著者
田野 武夫
出版者
拓殖大学人文科学研究所
雑誌
拓殖大学論集. 人文・自然・人間科学研究 = The journal of humanities and sciences (ISSN:13446622)
巻号頁・発行日
no.41, pp.1-11, 2019-03-15

ヘルダーリンとのカントとの関係は,シラーの美学論構想に倣った「カントからの踏み出し」,すなわち『判断力批判』の実践部門としての美的教育論構想という側面を持っている。
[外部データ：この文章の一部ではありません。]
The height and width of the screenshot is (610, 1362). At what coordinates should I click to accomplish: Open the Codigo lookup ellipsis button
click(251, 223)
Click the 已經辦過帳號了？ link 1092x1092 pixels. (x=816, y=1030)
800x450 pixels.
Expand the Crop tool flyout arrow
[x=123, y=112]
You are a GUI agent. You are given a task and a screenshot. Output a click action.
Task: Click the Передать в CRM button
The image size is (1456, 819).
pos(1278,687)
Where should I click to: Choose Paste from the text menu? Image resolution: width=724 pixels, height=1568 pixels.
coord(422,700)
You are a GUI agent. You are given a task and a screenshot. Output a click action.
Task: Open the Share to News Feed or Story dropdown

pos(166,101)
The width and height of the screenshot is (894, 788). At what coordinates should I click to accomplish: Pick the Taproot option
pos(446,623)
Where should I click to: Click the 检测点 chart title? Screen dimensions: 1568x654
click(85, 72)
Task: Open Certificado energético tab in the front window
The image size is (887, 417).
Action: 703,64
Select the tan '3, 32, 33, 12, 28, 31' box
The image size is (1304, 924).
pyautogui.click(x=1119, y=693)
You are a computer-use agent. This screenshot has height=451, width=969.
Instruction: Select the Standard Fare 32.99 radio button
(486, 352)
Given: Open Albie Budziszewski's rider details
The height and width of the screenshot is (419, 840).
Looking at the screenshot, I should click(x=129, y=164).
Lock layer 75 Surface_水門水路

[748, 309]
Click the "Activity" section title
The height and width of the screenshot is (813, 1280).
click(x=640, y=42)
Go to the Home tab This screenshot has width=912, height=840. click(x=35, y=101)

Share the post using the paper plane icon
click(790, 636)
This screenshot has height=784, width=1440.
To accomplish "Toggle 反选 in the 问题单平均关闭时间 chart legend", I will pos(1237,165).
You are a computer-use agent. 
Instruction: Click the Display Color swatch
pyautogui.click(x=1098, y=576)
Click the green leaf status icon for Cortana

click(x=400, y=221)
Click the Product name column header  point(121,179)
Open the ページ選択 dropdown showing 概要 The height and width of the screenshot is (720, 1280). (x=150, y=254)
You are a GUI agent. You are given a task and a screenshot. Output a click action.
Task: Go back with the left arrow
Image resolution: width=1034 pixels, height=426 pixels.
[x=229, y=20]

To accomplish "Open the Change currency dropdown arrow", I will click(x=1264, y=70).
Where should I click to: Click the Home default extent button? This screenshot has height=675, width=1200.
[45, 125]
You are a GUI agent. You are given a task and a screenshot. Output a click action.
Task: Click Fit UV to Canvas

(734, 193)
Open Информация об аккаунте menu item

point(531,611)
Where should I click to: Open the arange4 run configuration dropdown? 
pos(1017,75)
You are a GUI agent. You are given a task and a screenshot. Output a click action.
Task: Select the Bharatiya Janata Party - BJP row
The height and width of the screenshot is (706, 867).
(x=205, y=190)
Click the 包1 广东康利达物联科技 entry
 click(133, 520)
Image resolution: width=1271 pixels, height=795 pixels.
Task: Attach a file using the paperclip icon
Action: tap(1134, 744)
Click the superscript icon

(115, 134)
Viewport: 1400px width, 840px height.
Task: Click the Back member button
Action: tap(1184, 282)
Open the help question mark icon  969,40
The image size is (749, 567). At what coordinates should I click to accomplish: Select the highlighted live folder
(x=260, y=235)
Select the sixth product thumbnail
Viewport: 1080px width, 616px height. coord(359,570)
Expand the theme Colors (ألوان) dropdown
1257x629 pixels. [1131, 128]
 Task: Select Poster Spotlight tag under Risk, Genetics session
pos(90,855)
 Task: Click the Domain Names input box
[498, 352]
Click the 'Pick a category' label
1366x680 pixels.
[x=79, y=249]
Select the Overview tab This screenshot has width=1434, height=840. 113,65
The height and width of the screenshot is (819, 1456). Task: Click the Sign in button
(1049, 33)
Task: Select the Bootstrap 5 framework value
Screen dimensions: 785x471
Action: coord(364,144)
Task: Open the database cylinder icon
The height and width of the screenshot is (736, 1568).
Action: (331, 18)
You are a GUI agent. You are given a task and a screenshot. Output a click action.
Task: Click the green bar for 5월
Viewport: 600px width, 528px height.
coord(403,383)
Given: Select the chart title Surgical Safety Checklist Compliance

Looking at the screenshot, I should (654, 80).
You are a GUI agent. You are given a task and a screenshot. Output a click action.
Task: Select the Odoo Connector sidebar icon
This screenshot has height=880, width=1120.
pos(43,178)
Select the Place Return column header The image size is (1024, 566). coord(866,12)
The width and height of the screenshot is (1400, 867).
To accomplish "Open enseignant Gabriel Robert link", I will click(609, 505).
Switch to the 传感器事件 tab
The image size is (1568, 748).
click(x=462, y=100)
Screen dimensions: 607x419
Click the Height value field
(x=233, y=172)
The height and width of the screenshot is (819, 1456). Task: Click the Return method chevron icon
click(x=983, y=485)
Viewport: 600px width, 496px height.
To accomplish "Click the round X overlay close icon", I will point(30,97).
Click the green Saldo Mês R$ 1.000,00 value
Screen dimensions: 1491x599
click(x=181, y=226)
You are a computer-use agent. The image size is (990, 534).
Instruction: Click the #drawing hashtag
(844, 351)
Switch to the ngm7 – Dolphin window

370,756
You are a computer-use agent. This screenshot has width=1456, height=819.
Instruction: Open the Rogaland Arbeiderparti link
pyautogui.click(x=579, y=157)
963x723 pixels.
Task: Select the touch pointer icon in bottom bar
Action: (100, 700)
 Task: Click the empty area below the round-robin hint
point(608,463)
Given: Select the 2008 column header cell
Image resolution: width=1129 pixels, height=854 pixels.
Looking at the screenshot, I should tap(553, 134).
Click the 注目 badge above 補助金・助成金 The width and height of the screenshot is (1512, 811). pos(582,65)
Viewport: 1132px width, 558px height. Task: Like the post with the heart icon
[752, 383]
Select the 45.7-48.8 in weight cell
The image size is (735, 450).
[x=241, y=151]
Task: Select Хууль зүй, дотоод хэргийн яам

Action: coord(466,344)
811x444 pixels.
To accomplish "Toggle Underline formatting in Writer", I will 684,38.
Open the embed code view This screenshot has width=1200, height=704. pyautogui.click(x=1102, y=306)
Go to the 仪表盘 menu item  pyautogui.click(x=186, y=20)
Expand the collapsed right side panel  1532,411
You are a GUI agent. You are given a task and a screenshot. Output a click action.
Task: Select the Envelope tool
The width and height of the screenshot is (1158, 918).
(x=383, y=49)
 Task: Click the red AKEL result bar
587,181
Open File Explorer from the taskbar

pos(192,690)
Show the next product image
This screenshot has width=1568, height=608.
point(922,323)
弟宛の書簡において,ヘルダーリンがカント的「思弁的哲学」の重要性を指摘しながらも,さらにその高次の段階として「詩文」(ポエジー)の重要性を説いている点にもその傾向を見ることができる。しかしヘルダーリンにおけるカント哲学の意義をポエジーの前段階のみに位置づけることはできない。彼は1795年のヘーゲル宛ての書簡において「カントが自然の仕組を(従ってまた運命の仕組を),自然の合目的性と結合するしかたには,真に,彼の体系の全精神が含まれている」と述べており,自然の合目的性にカント哲学の本質を見ていた。これがヘルダーリンの後期詩作にも反映されている。例えば,カントの『永遠平和論』等に見られる自然の目的論的進行,すなわち戦争や闘争を経ての高次の平和的段階への移行は,『宥和するものよ…』や『平和の祝い』等のヘルダーリンの後期の詩作に描かれる平和への行程と本質的に一致している。また共和制への共鳴という点にも,両者の類似性を見ることができる。これらの点から,ヘルダーリンにおけるカント哲学の存在は,自然の合目的性という点において,彼の後期詩作の世界像の一端を担う重要要素であったということができる。